Let’s Azure: Creating Azure Data Lake Storage Gen2— with Azure Portal

TechFarm by Shahz
Let’s Azure
Published in
5 min readSep 3, 2021

Azure Data Lake Storage Gen2 is quite unlike its predecessor Azure Data Lake Storage Gen2. ADLS Gen2 is build on top of Azure Blob Storage and thus comes with the inherent benefits of a Azure Blob Storage such as cost and reliability. ADLS Gen2 is deigned for enterprise big data analytics and it is equipped with feature of the Gen1 version like data organization, security, semantics and scalability.

ADLS Gen2 is designed to manage massive amounts of data — store and serve multiple exabytes of data while sustaining hundreds of gigabits of throughput.

Creating ADLS Gen2 in Azure Portal

First of all login to you Azure Portal. in the landing page click on the + (plus) sign of the Create a resource link.

This will take you to the Azure marketplace to select the resource type. In the marketplace search for Azure Data Lake Storage Gen2. Interestingly you will notice that the search suggestions and search result show only Data Lake Storage Gen1 and there is no option for Data Lake Storage Gen2.

Search suggestions and search result only show Data Lake Storage Gen1

So, where is Data Lake Storage Gen2 ? This is because the ADSL Gen2 is built on top of Azure Blob Storage, we don’t see it here in marketplace. Actually we need to search for storage account here and select the storage account from search result.

Click on Create button and it will take us to the Storage Account Creation page. Here in basic tab, fill up everything as in Azure Blob Storage. Select a subscription (assuming you already have a subscription).

Select an existing Resource Group or create a new resource group using Create new link.

Give the ADSL account an unique name using your naming convention

Select a geo-region and the required redundancy, and performance aspect.

For non-production systems use Standard and Local options.

Now move to the Advanced tab and this is where the ADLS Gen2 differs from regular blob storage.

First part here is related to security and access control. Depending the security requirement select the appropriate boxes.

Next is DLS Gen2. Select Enable Hierarchical Namespace here. This will the turn on the ADLSGen2. This option differs the ADLSGen2 from regulars blob storage.

Next Select Hot or Cool option depending on the frequency of usage of this data.

Click on Next and Configure Networking Tab.

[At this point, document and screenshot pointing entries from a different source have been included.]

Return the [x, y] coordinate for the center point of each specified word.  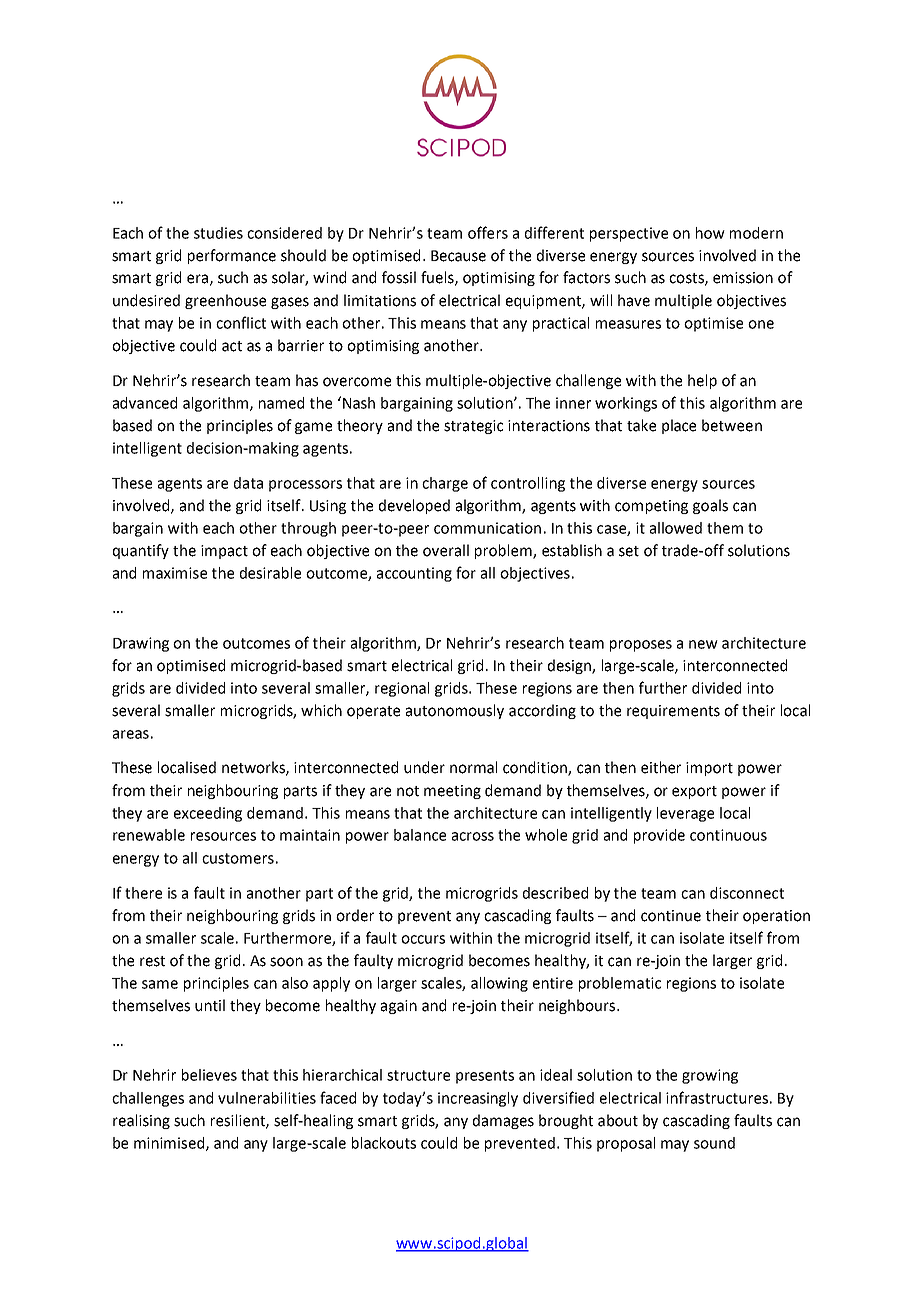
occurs [423, 939]
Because [458, 256]
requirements [673, 712]
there [143, 893]
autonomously [455, 711]
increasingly [478, 1099]
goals [710, 506]
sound [714, 1143]
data [248, 483]
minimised [170, 1144]
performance [232, 256]
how [710, 233]
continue [671, 916]
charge [445, 484]
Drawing [141, 644]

Then configure the Data Protection tab.

Once all the configurations are done, Review the configurations in Review + Create tab. Click on the Create button. It will start the deployment which may take few minutes to complete.

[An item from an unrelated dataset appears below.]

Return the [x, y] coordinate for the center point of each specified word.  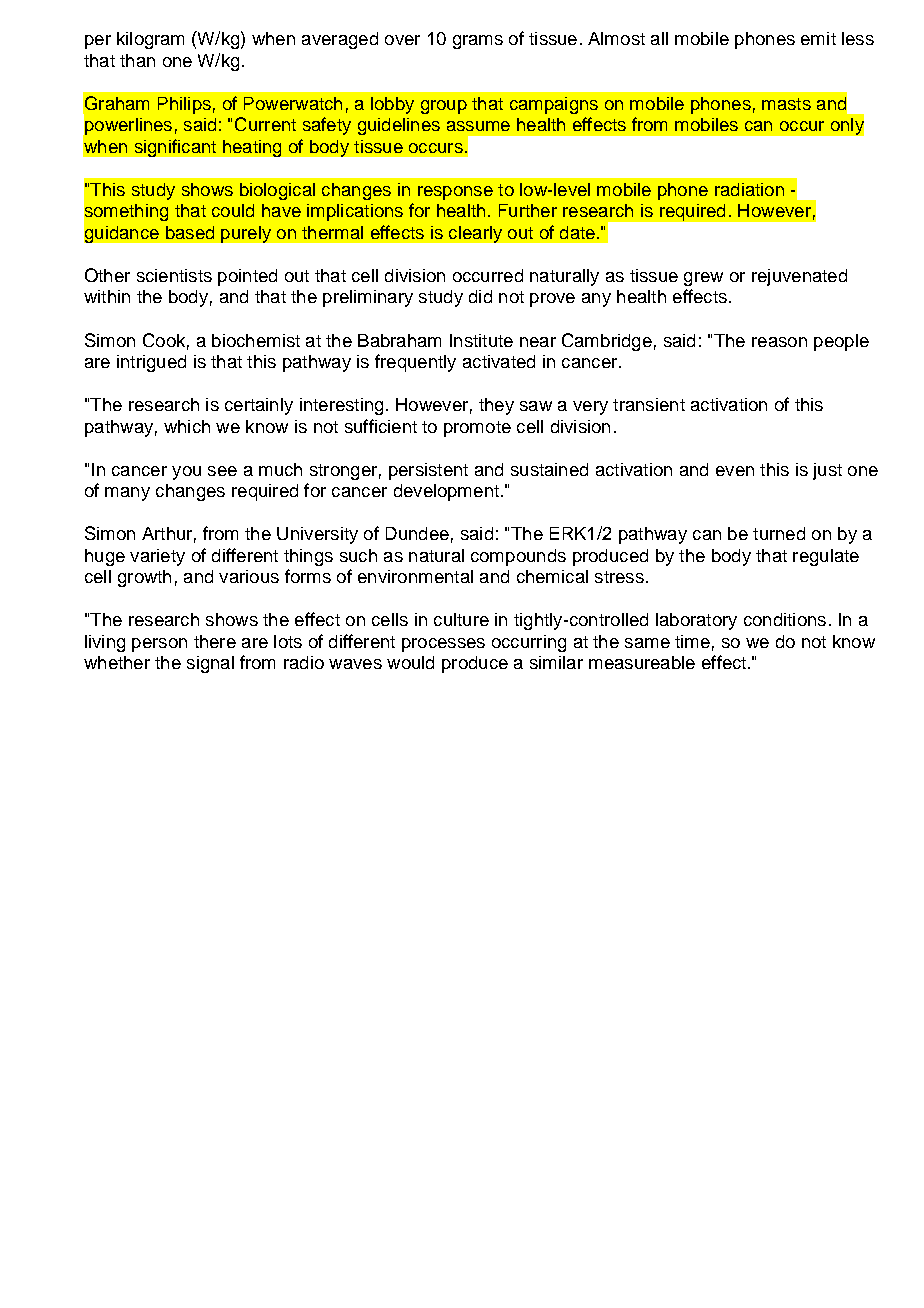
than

Click on Go to resource and here we are !!! Our ADLSGen2 storage is created and deployed !

But we aren’t done yet. We need to setup access grants as well as directory structure for data organization. But before we go into details of those, let’s quickly understand how this Hierarchical Namespace makes so much of difference.

Hierarchical Namespace

Hierarchical Namespace is the key differentiator between data storage and blob storage. Enabling the Hierarchical Namespace converts blob storage into data storage.

hierarchical tree structure of folders, subfolders and files

Hierarchical Namespace essentially means the collection of files (or objects) are organized in a hierarchical tree structure of folders, subfolders and files — much like how we organize them in our computer.

On the contrary, the blob storage is a flat structure. We often organized blobs to simulate a tree-like hierarchical structure that seems to include folders and subfolders. However, that is simply a naming convention with slashes in blob names, but they are really just files in a flat structure. While performing operations like list, move, rename or delete , this slashes like structure doesn’t help because without real hierarchical directories applications have to scan through potentially millions of individual blobs to achieve the task.

And this is where the hierarchical namespace feature significantly improves performance of analytics jobs. For performing these operations it directly target a specific entry and update it. This performance improvement means less computing power to process the same amount of data, which in turns lowers total cost of end-to-end analytics jobs.

Back to our ADLSGen2 storage creation

Now that we have our ADLSGen2 storage ready, next step is providing access. As we will be using applications to manage the files and folders, we need to provide access AAD Service Principal. Applications can connect to storage using the Service Principal credentials.

Managing ADSLGen2

Now that the storage is available, next step is to organize and manage the storage. This includes creating, updating, copying, moving and organizing directories and files. These can be done either through Azure Portal or using an application.

Isn’t it interesting. If you like this and wanna read more on Azure, follow Let’s Azure and also click here to Follow this author.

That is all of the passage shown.